▸ **AIM**
Rewrite the records from the line containing "Return (x, y) for each given word" through the line containing "and (762, 180)", both included, as a numbered list with blank lines dropped and the pictures left out.
━━ SOURCE MATERIAL ━━
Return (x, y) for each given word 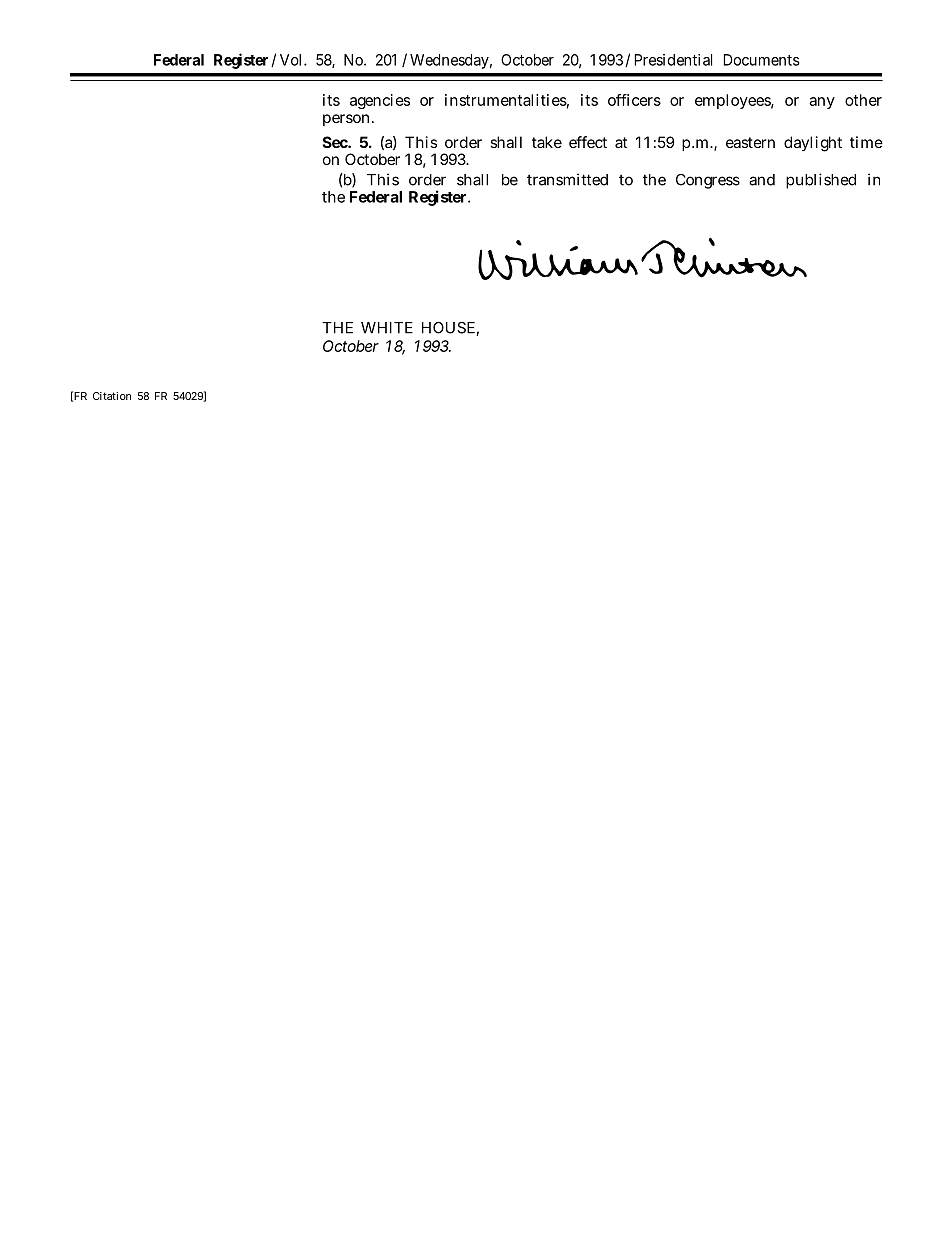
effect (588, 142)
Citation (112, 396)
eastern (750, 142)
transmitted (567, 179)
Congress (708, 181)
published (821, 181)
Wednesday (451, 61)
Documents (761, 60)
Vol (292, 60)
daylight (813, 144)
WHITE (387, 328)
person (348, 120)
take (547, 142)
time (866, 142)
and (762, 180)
━━━
━━ SOURCE MATERIAL ━━
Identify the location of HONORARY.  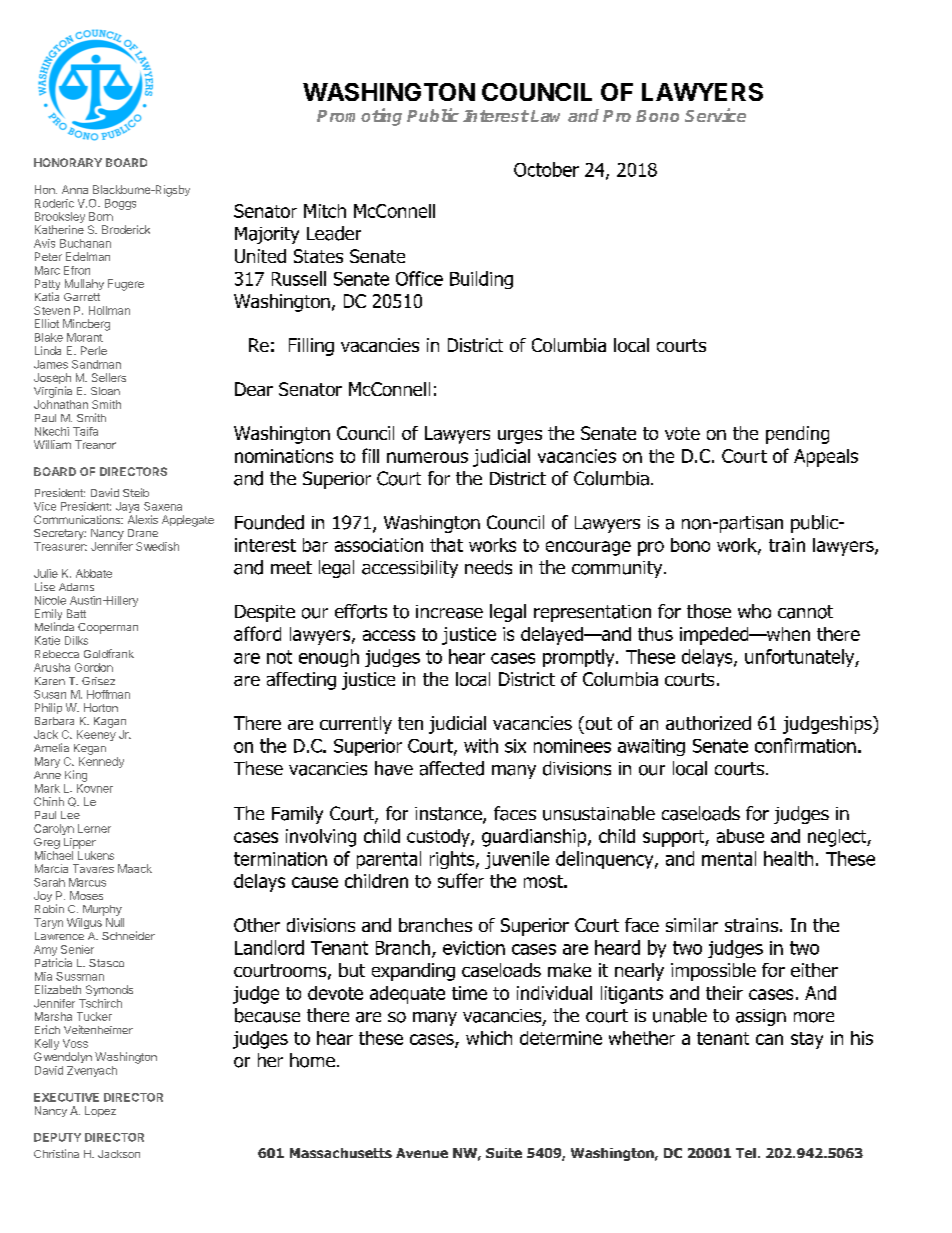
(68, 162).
━━━
▸ **ANSWER TO THIS EXERCISE**
1. Return (x, y) for each given word 
2. effect (588, 142)
3. Citation (112, 396)
4. eastern (750, 142)
5. transmitted (567, 179)
6. Congress (708, 181)
7. published (821, 181)
8. Wednesday (451, 61)
9. Documents (761, 60)
10. Vol (292, 60)
11. daylight (813, 144)
12. WHITE (387, 328)
13. person (348, 120)
14. take (547, 142)
15. time (866, 142)
16. and (762, 180)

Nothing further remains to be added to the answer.